North China's Tianjin Municipality is making HIV/AIDS prevention education compulsory for students in high schools, vocational schools and colleges.
Junior high-school students will have six lessons on AIDS prevention education a year, senior high school students will have four, vocational school students will have four to six and university students will have two, according to the local education and health bureaus.
Experts believe the lessons will help young students learn how to protect themselves from AIDS as figures show they are becoming more vulnerable to the deadly disease.
Statistics released late last year by the China Teenager and Youth Research Center and the Central Committee of the Communist Youth League indicate young people are under threat of contracting the AIDS virus as the disease is spreading from the most at-risk groups to the general population.
Condom vending machines will be installed in college hospitals and HIV behaviour supervision sites will be set up on college campuses.

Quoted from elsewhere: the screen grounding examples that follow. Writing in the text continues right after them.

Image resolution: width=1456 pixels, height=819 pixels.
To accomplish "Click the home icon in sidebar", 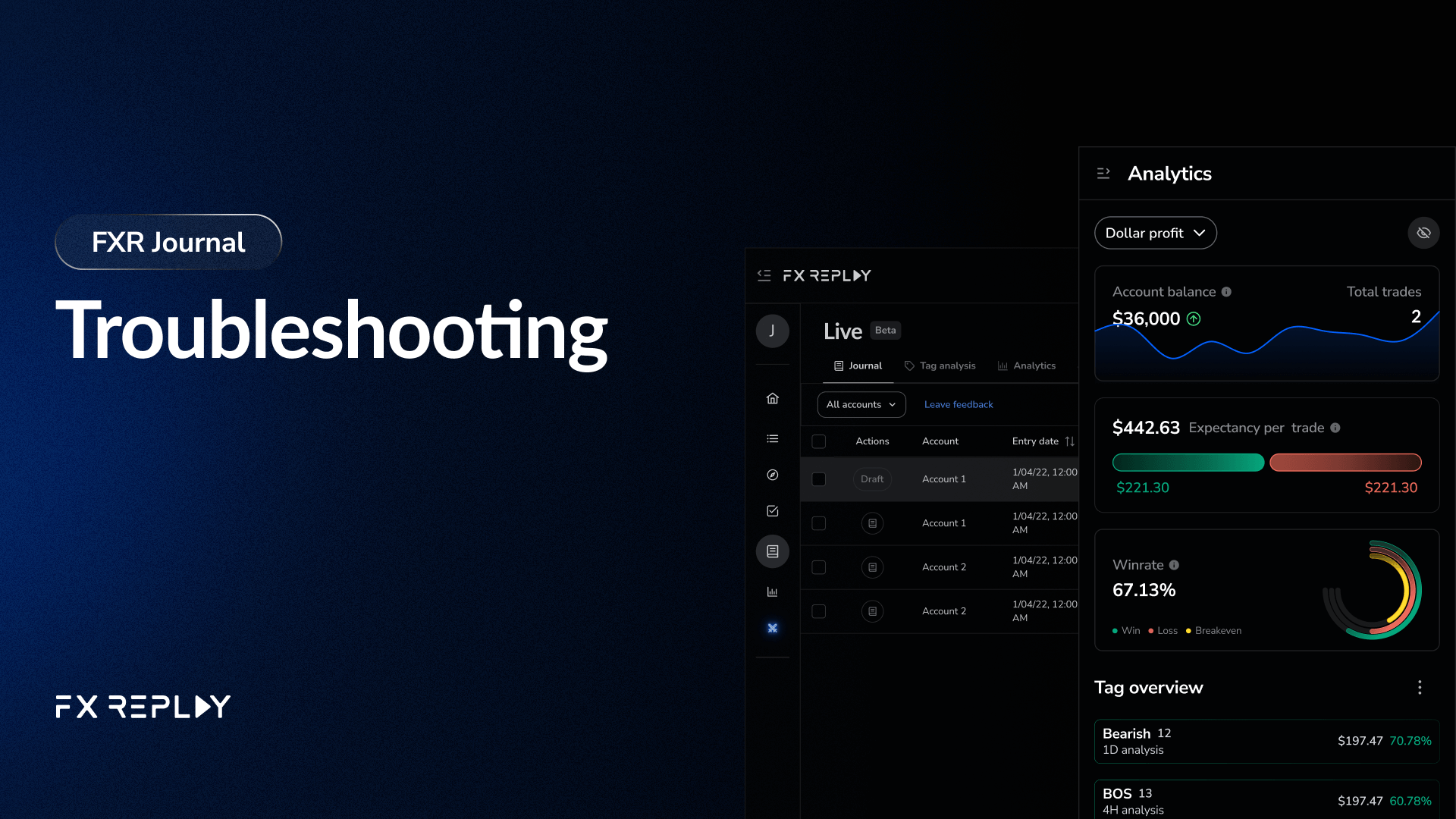I will pos(772,399).
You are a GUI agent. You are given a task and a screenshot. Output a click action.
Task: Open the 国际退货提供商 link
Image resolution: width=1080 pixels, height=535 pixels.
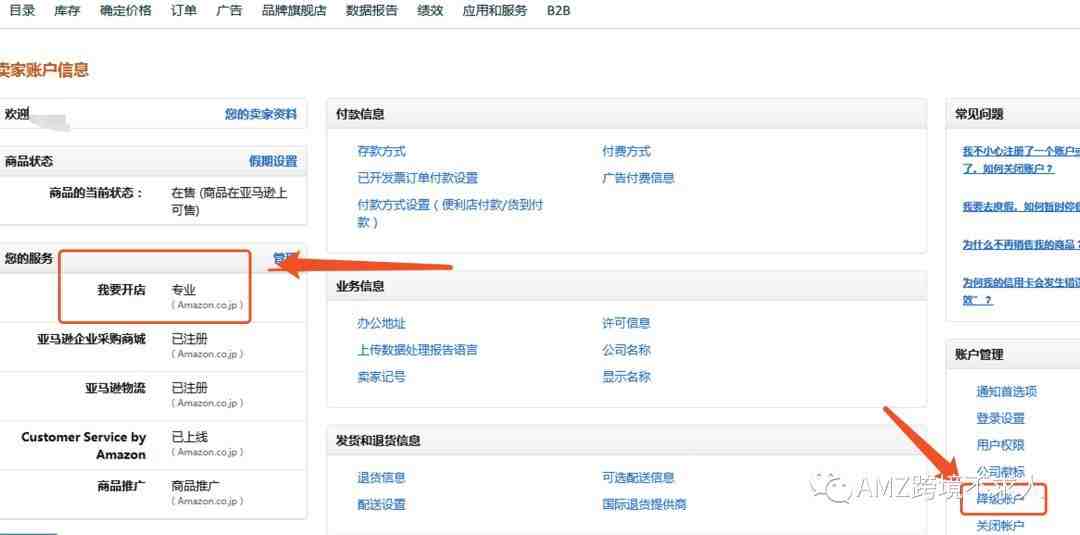pos(645,505)
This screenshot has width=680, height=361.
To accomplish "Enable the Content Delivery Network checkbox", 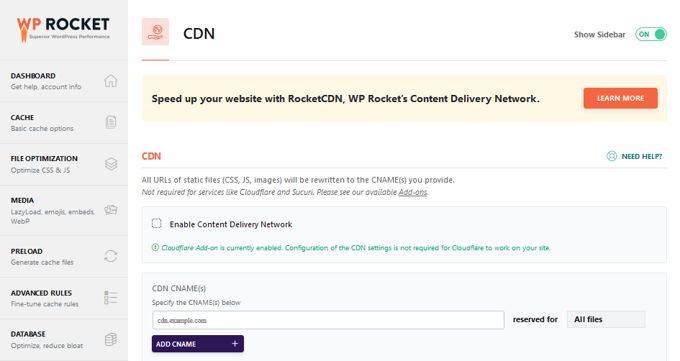I will point(157,223).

Schools libraries must stock various books on HIV/AIDS prevention and posters are to be displayed around campuses.
Students with AIDS or from AIDS-struck poor families will have their tuition fees reduced by half and students orphaned by AIDS will have free schooling.
China has recently issued its first official guidelines on how to prevent and control the spread of the AIDS virus, including calling governments above county level to promote AIDS education in high schools, vocational schools and colleges.
China's Ministry of Health said on February 21 that the country reported 144, 089 HIV carriers by the end of 2005.
The latest assessment jointly issued by the ministry, the World Health Organization and United Nations AIDS Program estimated there are 650,000 HIV carriers, including 75,000 AIDS patients, in China.